Etymology: The word shirk is derived from the Arabic root Sh-R-K. This consonantal root has the general meaning of "to share". In the context of the Quran, the particular sense of "sharing as a partner" is usually understood, so that polytheism is "attributing a partner to Allah". In the Quran, shirk and the related word mushrikûn "those who commit shirk and plot against Islam" often clearly refers to the enemies of Islam (as in verse 9.1-15) but sometimes it also refers to erring Muslims.
Definition: Shirk is defined in various ways. Islamic commentators on the Quran have emphasized that pre-Islamic Arabic idolatry made a number of godlings (most memorably the three goddesses al-Manât, al-Lât and Uzzâ) equal associates of Allah (as the Quran discusses in the 53rd surat) and the word mushrikûn is often translated into English as "polytheists". Other forms of shirk include the worship of wealth and other material objects. This is pointed in the Quran in one of the stories of the Children of Israel: “… when they took a calf made of gold for worship…” (Quran 7:148-150). Another form of shirk is to revere a leader (religious or not) beyond limits, as mentioned in Quran (9:31).
Theology: In a theological context one commits shirk by associating some lesser being with Allah. This sin is committed if one imagines that there is some other spirit than Allah whom it is suitable to worship. Many Islamic theologians extend the sense of worship to include praying to some other being to intercede with Allah on one's behalf, rather than taking one's case to Allah Himself. The limits of the concept of worship are quite elastic and theologians often describe excessive veneration of some artifact here on earth as shirk. Atheism is described as kufr and shirk because it denies both Allah Himself and the position of Allah as the unique creator and sustainer of the universe (tawhid ar-rububiyya, the unity of creation). In the same way, the act of shirk is extended to include such things as the notion that Allah possesses humanlike anthropomorphic qualities as well as acts of worship or piety whose inward goal is pride, caprice, or a desire for public admiration.
1. Shirk in Rubûbîyah (Lordship): This category of shirk refers to either the belief that others share Allah's Lordship over creation as His equal or near equal, or to the belief that there exists no Lord over creation at all.
* Shirk by association: This is the shirk concerned with associating 'others' with Allah.
2. Shirk in “the names and attributes of Allah = al-Asma was-Sifat”: Shirk in this category includes both the common pagan practice of giving Allah the attributes of His creation as well as the act of giving created beings Allah's names and attributes.

## [Data provided]
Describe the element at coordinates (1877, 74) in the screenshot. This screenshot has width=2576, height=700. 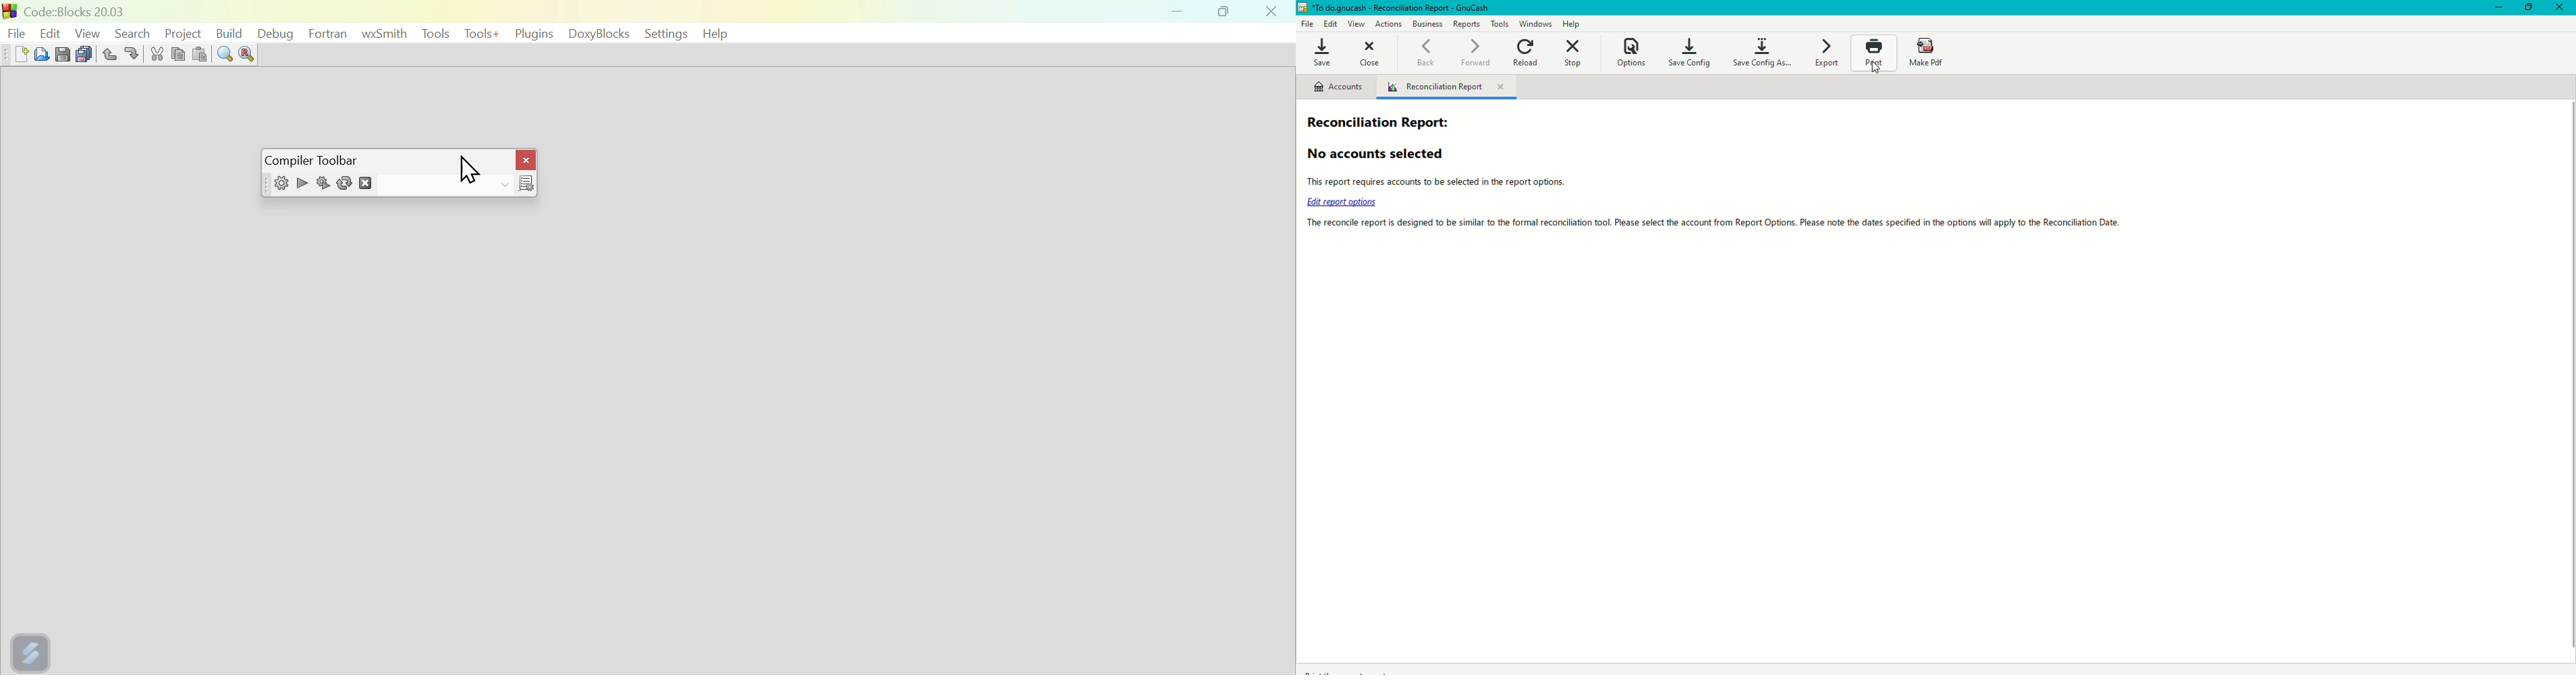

## [The task]
Please write out, word for word, the part of the passage on shirk that opens with "2. Shirk in" and closes with "names and attributes.". The data after the passage on shirk is separate material.

## [Correct answer]
2. Shirk in “the names and attributes of Allah = al-Asma was-Sifat”: Shirk in this category includes both the common pagan practice of giving Allah the attributes of His creation as well as the act of giving created beings Allah's names and attributes.